© JUNGE FREIHEIT Verlag GmbH & Co.  www.jungefreiheit.de  08/09 13. Februar 2009

CD: Rock
Wuchtig
Michael Insel

Ihren Plattenvertrag mit EMI bekamen sie, als die Band gerade erst ein halbes Jahr bestand. Innerhalb von fünfzehn Monaten arbeiteten sie sich von Kneipen-Konzerten in Shepherds Bush zu drei ausverkauften Abenden hintereinander im renommierten Hammersmith Odeon hoch. Sie haben vor Tausenden von Zuschauern gespielt, waren mit Stadion-Rockern wie Aerosmith, Van Halen und Bon Jovi auf Tournee. Und ganz bescheiden bezeichneten sie sich selber als "die größte Rock'n'Roll-Band, die kein Mensch kennt": Sie sind die britische Blues-Rock-Gruppe Thunder, und mit ihrem neunten Studioalbum "Bang!" lassen sie es zur Feier des 20jährigen Band-Jubiläums gewaltig krachen.

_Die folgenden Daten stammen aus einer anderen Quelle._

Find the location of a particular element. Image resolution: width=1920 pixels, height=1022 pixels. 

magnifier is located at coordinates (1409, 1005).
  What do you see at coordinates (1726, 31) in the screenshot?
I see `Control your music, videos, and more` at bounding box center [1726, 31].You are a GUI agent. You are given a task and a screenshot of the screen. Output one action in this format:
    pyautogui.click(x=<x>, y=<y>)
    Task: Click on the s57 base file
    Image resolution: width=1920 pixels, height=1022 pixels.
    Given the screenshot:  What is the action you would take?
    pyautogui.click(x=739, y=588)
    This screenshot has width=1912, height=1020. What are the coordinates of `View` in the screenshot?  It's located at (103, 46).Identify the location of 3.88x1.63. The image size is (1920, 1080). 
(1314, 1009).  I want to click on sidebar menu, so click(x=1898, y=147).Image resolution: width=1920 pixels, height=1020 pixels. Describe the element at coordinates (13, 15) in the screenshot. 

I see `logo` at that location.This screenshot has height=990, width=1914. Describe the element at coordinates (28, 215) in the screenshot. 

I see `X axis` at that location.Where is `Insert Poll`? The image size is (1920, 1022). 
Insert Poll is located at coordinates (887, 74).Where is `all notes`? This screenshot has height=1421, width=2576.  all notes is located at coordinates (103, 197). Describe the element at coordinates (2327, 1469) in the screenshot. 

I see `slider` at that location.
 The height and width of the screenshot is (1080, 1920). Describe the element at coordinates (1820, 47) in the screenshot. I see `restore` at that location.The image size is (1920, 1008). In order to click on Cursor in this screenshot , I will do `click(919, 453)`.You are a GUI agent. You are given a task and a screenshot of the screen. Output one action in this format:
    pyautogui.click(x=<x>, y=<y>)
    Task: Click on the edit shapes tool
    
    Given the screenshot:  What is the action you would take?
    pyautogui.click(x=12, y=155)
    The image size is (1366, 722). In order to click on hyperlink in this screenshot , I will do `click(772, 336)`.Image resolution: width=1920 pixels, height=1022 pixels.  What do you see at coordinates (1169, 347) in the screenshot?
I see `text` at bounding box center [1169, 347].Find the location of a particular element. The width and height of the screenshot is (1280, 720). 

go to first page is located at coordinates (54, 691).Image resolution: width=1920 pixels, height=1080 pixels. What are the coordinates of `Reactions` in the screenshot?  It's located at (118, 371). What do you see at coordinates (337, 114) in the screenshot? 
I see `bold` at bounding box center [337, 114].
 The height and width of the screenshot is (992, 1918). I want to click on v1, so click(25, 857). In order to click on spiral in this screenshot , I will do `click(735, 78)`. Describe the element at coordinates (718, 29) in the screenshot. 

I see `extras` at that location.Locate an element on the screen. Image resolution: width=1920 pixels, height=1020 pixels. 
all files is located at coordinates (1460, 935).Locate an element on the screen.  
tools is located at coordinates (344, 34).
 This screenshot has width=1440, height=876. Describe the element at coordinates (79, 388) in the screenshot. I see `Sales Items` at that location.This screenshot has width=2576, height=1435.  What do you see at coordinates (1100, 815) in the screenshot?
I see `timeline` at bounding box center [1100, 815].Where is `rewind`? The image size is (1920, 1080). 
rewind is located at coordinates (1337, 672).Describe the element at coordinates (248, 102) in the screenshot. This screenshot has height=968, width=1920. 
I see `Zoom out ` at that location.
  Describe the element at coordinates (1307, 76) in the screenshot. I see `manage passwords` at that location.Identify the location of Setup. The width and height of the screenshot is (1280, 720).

Thunder entstand 1989 aus dem, was nach einer Bruchlandung wegen Rangeleien im Cockpit von Luke Morleys und Danny Bowes' Band Terraplane übrigblieb. Statt des radio-freundlichen Melodic Rock, der den Entscheidungsträgern bei der Plattenfirma vorschwebte, wollten Gitarrist Morley und Frontman Bowes, alte Freunde aus Schulzeiten, und ihr Schlagzeuger Gary "Harry" James lieber aggressiven Blues-Rock im Stil von Siebziger-Jahre-Größen wie Free, Deep Purple oder Bad Company spielen. Mit tatkräftiger Unterstützung von Ben Mathews (Keyboard) und Mark "Snake" Luckhurst an der Baßgitarre (der Thunder 1992 wieder verließ, der heutige Baßgitarrist Chris Childs ist seit 1997 dabei) gelang der Band ein kometenhafter Aufstieg.

Ihr Debütalbum "Back Street Symphony" (1990) und der Nachfolger "Laughing On Judgement Day" (1992), beide produziert von Duran Durans Gitarristen Andy Taylor, erhielten nicht nur gute Kritiken, auch die Verkaufszahlen konnten sich sehen lassen - nur Kylie Minogue stand zwischen Thunders zweiter Platte und dem Spitzenplatz in den britischen Albumcharts.

Leider sollte die australische Pop-Diva längst nicht ihr größtes Problem bleiben - die musikalische Großwetterlage begann sich zu ändern, die Gewitterwolken zogen ab und am Horizont die düsteren Klangfarben des Grunge herauf. Trotz weiterer erfolgreicher Tourneen verkauften sich die weiteren Platten schlecht, und im Mai 2000 spielten Thunder ihr vermeintliches Abschiedskonzert im Londoner Szeneviertel Camden. In Wirklichkeit nahmen sie lediglich zwei Jahre Urlaub voneinander, vertrieben sich die Zeit mit Soloprojekten und tingelten 2002 auf einer "Monsters of Rock"-Tour mit Alice Cooper als Zugpferd wieder gemeinsam durch England. Wenig später erschien das erste Album auf Thunders eigenem Label STC Records und fand bei Fans und Fachpresse ebenso Anklang wie seine nicht minder soliden Nachfolger.

"Bang!" (STC/Frontiers) wurde im südenglischen Walton Castle aufgenommen, denn - wie es sich für echte Rockstars gehört - "wir kennen wir die Burgherrin Marge seit Jahren", so Bowes. Die Band macht das, was sie am besten kann - süffigen Blues-Rock und wuchtige Balladen, alles kongenial abgerundet durch Bowes' ausdrucksvolle Gesangsstimme. Das Album beginnt trotzig mit dem hymnischen Kracher "On the Radio", während "Stormwater" die Narben beklagt, die der Hurrikan Katrina hinterlassen hat. In den folgenden Blues-Rockern mit Country-Einschlägen siegt dann der Klang über den Donner - das beste Stück ist "One Bullet", eine Akustik-Ballade mit Flamenco-Schnörkeln.

Ein sicherlich sehenswertes Konzert im Berlin-Kreuzberger Club Kato am Mittwoch, den 18. Februar bildet den Auftakt zu einer zehntägigen Deutschland-Tournee - weitere Stationen sind Hannover, Bochum und Osna­brück, bevor es in den Süden der Republik und anschließend nach Japan weitergeht, wo die Flamme des Heavy Metal und Melodic Rock so ehrfürchtig am Brennen gehalten wird wie in keinem westlichen Land.